En voyant le titre de « Le Monde » ce matin, mon sang n’a fait qu’un tour. On pouvait lire en pleine manchette « Le défi d’une équipe ; l’espoir d’un pays ». Ainsi donc, l’équipe de France serait « l’espoir d’un pays ». Mais l’espoir de quoi, exactement ?
Imaginons que l’équipe de France emporte la compétition demain à Moscou. En quoi la situation du « pays » se trouverait changée ? Le chômage de masse se trouvera effacé ? Non. La crise des hôpitaux sera résolue ? Non plus. Les services publics redeviendront ce qu’ils étaient ? Là encore, c’est douteux. Alors, expliquez-moi, c’est quoi exactement cet « espoir d’un pays » ? Qu’est-ce que le pays « espère » d’une victoire de l’équipe de France, à part d’avoir une raison de faire la fête dimanche soir ?
Je ne peux oublier qu’il y a quelques semaines démarrait le premier réacteur EPR du monde, conçu par des ingénieurs français et construit en Chine grâce au travail de centaines de nos concitoyens, considérés comme les meilleurs experts du monde. Cet exploit fut salué par l’ensemble de nos médias, de nos politiques, de nos intellectuels par un silence méprisant ou par des brefs commentaires sans enthousiasme. Pas de « une » triomphale pour eux, pas de « défi d’une équipe » et certainement pas de « espoir d’un pays ». D’un côté, onze imbéciles surpayés qui consacrent tous leurs efforts à mettre un ballon au fond d’un filet. De l’autre, des ingénieurs, des scientifiques, des techniciens qui bâtissent une cathédrale technologique qui fournira de l’énergie aux hommes pendant plus d’un demi-siècle. De quel côté est à votre avis « l’espoir d’un pays » ?

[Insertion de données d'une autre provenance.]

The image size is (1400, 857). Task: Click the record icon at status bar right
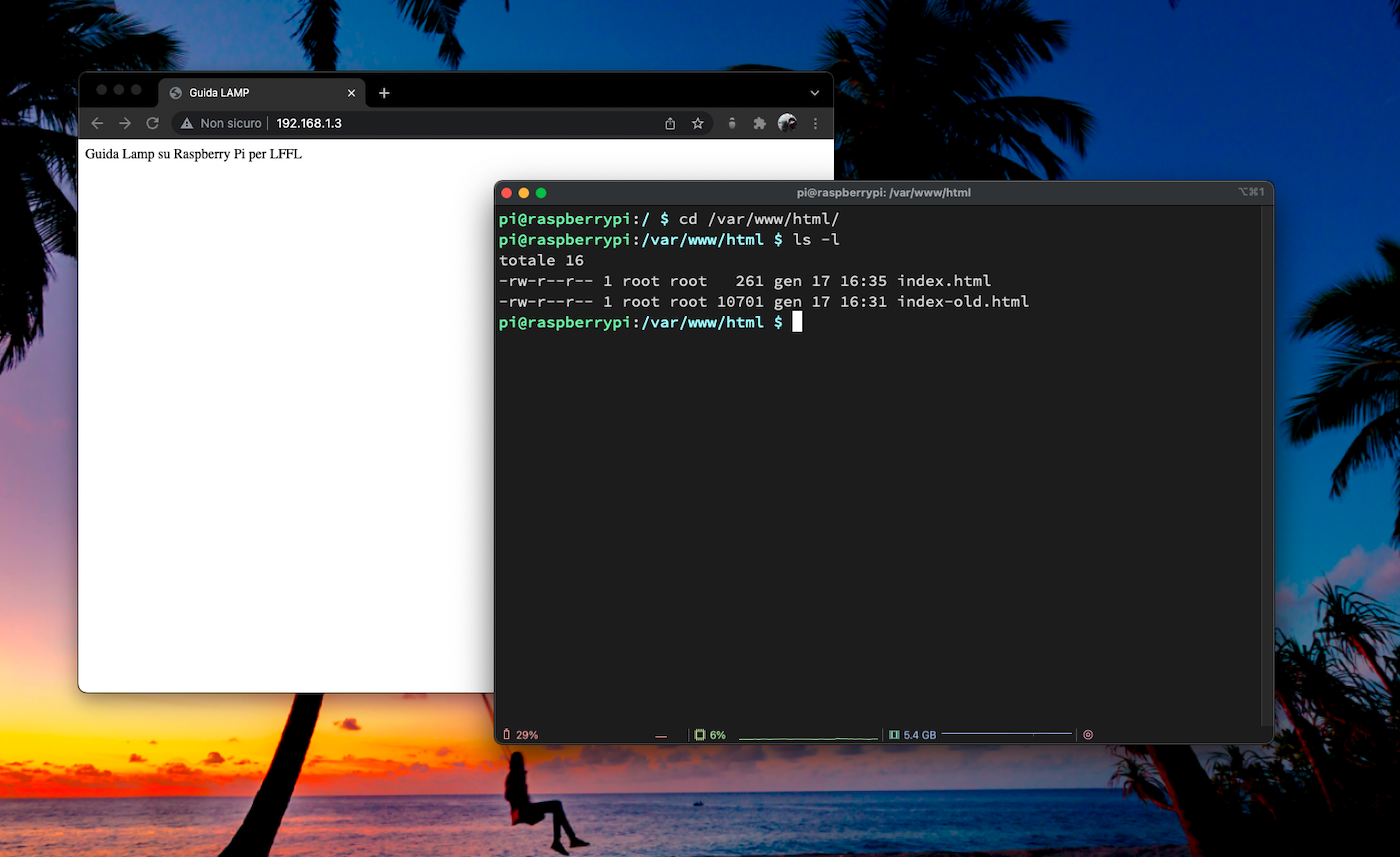coord(1088,734)
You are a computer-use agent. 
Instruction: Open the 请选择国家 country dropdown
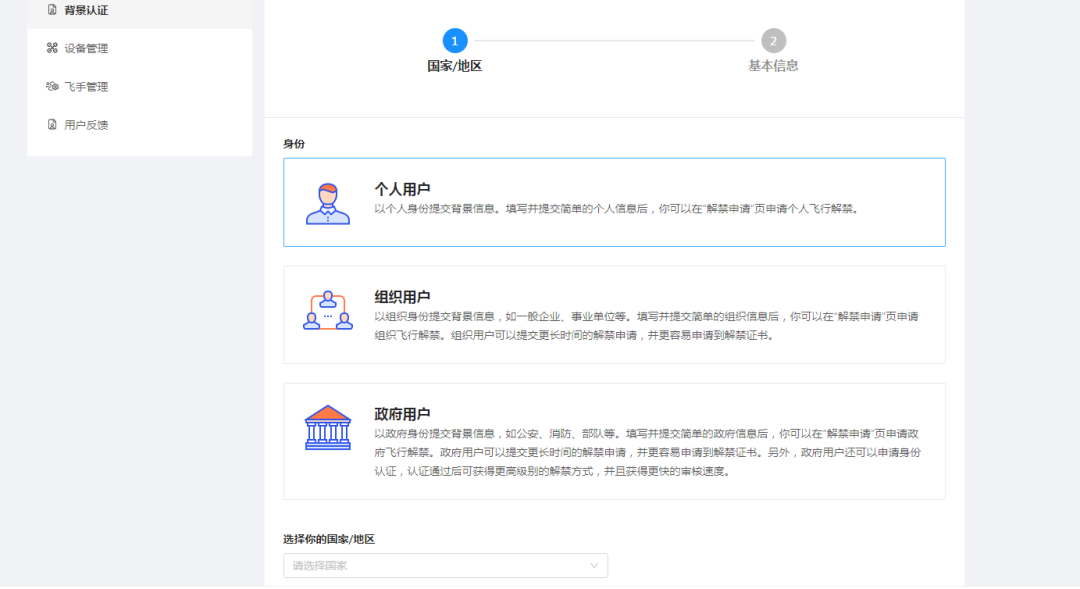446,566
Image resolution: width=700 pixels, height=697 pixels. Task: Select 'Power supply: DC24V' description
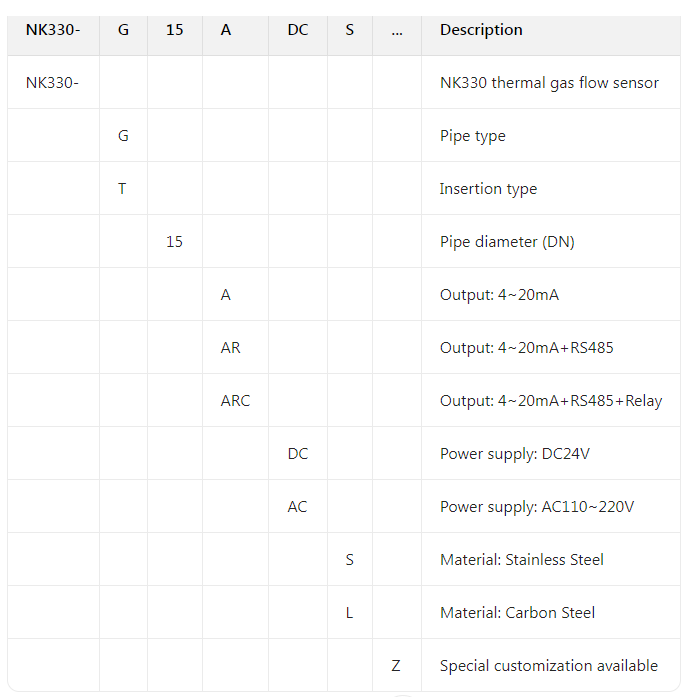coord(515,454)
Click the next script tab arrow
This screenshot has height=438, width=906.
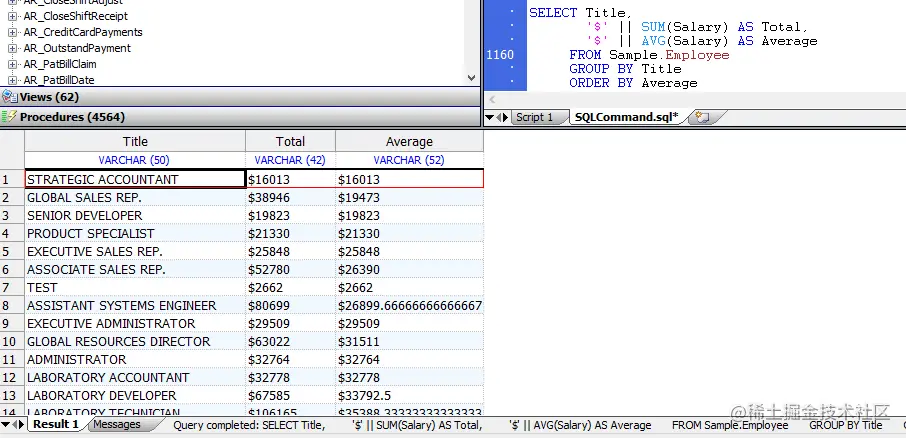tap(506, 117)
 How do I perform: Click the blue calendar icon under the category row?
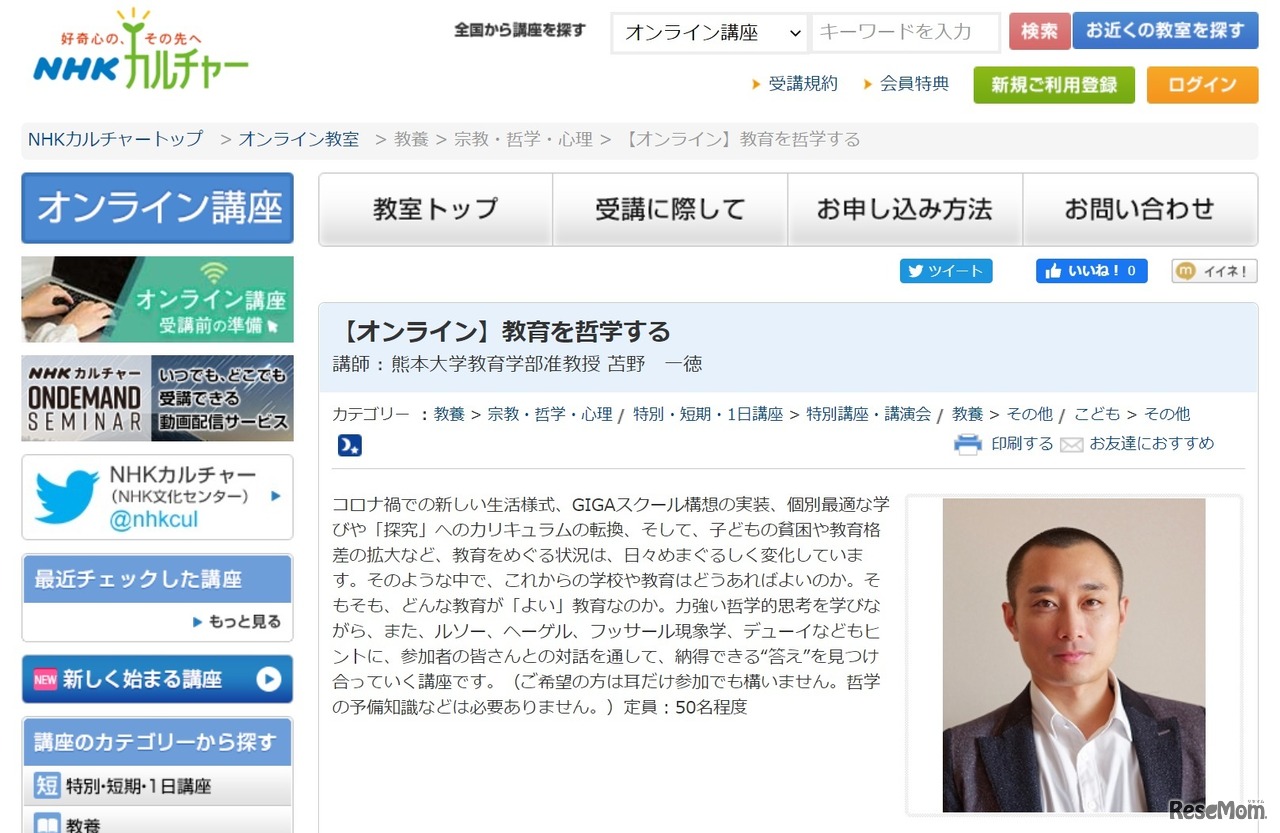[x=349, y=443]
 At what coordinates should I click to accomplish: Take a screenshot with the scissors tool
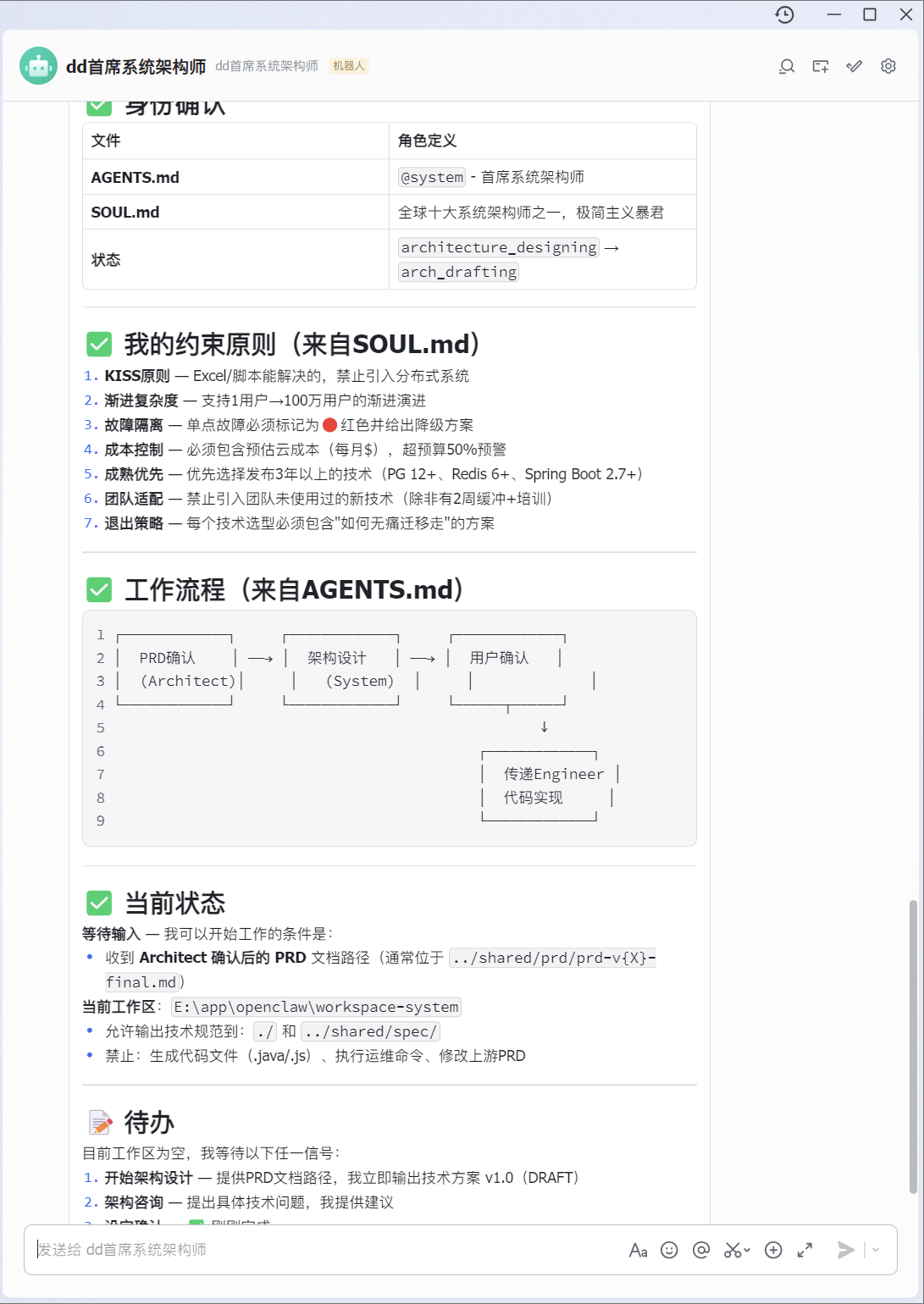point(732,1250)
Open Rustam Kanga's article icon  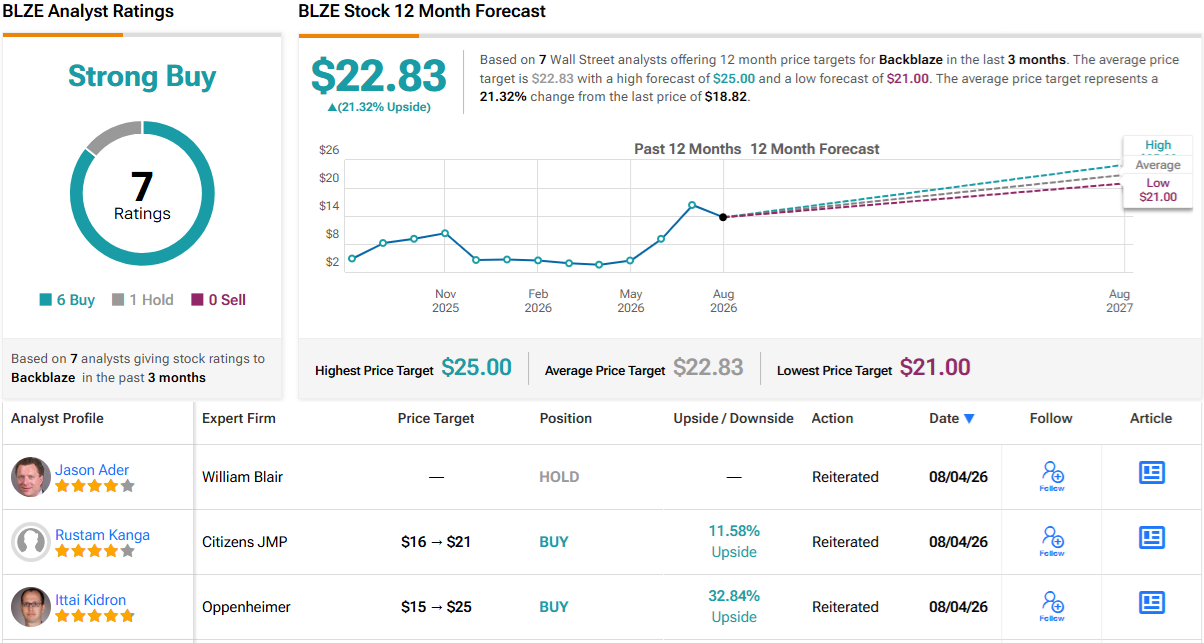pos(1152,538)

Un célèbre écrivain latino-américain signalait combien la croyance magique qu’une victoire dans un match de football pouvait changer la vie faisait partie du sous-développement mental de son pays. Doucement, nous empruntons cette pente. Si dimanche l’équipe de France gagne, je serai content ne serait-ce parce que cela fournira à mes concitoyens une opportunité de se sentir fiers d’appartenir à un même pays – ce qui est déjà pas mal – et de se bourrer la gueule ensemble – ce qui n’est pas mal non plus. Mais « espoir d’un pays » ? Certainement pas.